With the gruesome discovery of the bodies of First Nations children on the grounds of residential schools in Canada, people are also turning their attention to American Indian schools in the United States. These boarding schools operated in the late 1800’s and 1900’s. They were dedicated to the forced acculturation of Native American children, who were often taken from their homes and made to attend. Mesa County had its own American Indian School. The school’s records were destroyed in a fire in Leavenworth, Kansas, making it difficult to piece together the history of the institute. Thankfully, local history professor Don Mackendrick did just that. This blog follows much of his lecture on the same topic.
The Teller Indian School (later called the Teller Institute, located at 2800 Riverside Parkway) was named after U.S. Senator Henry Teller of Colorado, who was instrumental in passing legislation for the creation of the school in 1886. The first students arrived in 1887. The school followed the philosophy of Colonel Richard Henry Pratt, founder of the Carlyle School in Pennsylvania. He believed that Indian children must be removed from their families and culture and immersed in Western Civilization. The Carlyle motto was “kill the Indian to save the man.”
“The whole purpose was to destroy the Indian culture. These children were to go home after five years at the school completely indoctrinated in white man’s ways. Now at that time, the whole philosophy of the Indian education was based on this assumption that the Indian just had to be Americanized. This meant the destruction of his culture and the inculcating of the white culture in the mind of the Indian. If you didn’t do this, according to the Indian educators, they would probably all be killed. So it was either this or that. Either you saved the human being and destroyed the culture or the culture would continue to operate and probably the human being would be destroyed” (Mackendrick).
Raphael Lemkin, who coined the word “genocide,” recognized the intentional destruction of a people’s language and culture as a stage of genocide.
The Teller Institute had a difficult time recruiting students. Recruiters went to the Uintah Reservation, but the Utes refused to send their children to the school. According to Mackendrick’s research, recruiters resorted to “hogtying” students and bringing them to the school. But when inspectors came to the school, they found that many of the students were fully grown, leading one to muse whether it was actually a school, or just a boarding house. The operators of the school gave up on the Utes and instead enrolled Native Americans from Arizona and Nevada.

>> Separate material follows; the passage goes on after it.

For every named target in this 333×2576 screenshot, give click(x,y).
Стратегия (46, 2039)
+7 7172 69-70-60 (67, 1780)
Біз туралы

The Teller Institute was conceptualized as a farming school, but the drainage on the land was poor and the alkali proved to be so pervasive that the soil would not grow many crops. The school abandoned agriculture and became a dairy operation. It also trained children in the trades, including carpentry, leather crafts, saddle making, shoe and boot making, and sewing. Male students stayed with white families in the area and helped with farming. Such students were used especially for sugar beet farming.
Students were supposed to be paid for their labors and the school superintendent was supposed to “take care” of their money for them while they were in school, but when an inspector looked at the books in the 1890’s, it was found that the superintendent, Y.G. Lemon, had used the money for his own purposes. The money was nowhere to be found. Despite the resulting scandal, Lemon was kept in the position for another five years.
Children were forbidden to speak their native languages and were taught English. Children who spoke their native tongues were beaten and so often ran away. It was illegal for students to run away. They were chased down and forced back to the school.
Like many Indian schools, the Teller Institute had sports teams, a band, and a newspaper. The Teller school specialized in baseball and played teams from all over the Western Slope. The team was good and often dominated competition. The school also had an excellent band. It toured and competed in Colorado and Utah, and often brought home awards.
The school had problems with both sewage and drinking water. No sewage system existed at the school and so administrators dug several cesspools to deal with waste. A few years before the school closed, the school was hooked up to Grand Junction’s new sewer system. The water table was very close to topsoil and filled with lye. Students complained of stomach pain from drinking the water. Administrators were forced to contract with a private water company for drinking water.
According to Professor Mackendrick, the Teller Institute functioned more as a pork barrel project for local interests, including farmers that relied on Indian students for farm labor and as servants, than as a successful educational venture. In the early 1900’s, the Federal government discovered that many such schools were unsuccessful, because white businesses would not hire even acculturated Indians. Such school were also expensive to run. The school and grounds were transferred to the State of Colorado in 1911. The state transferred all of its students immediately and the school was closed.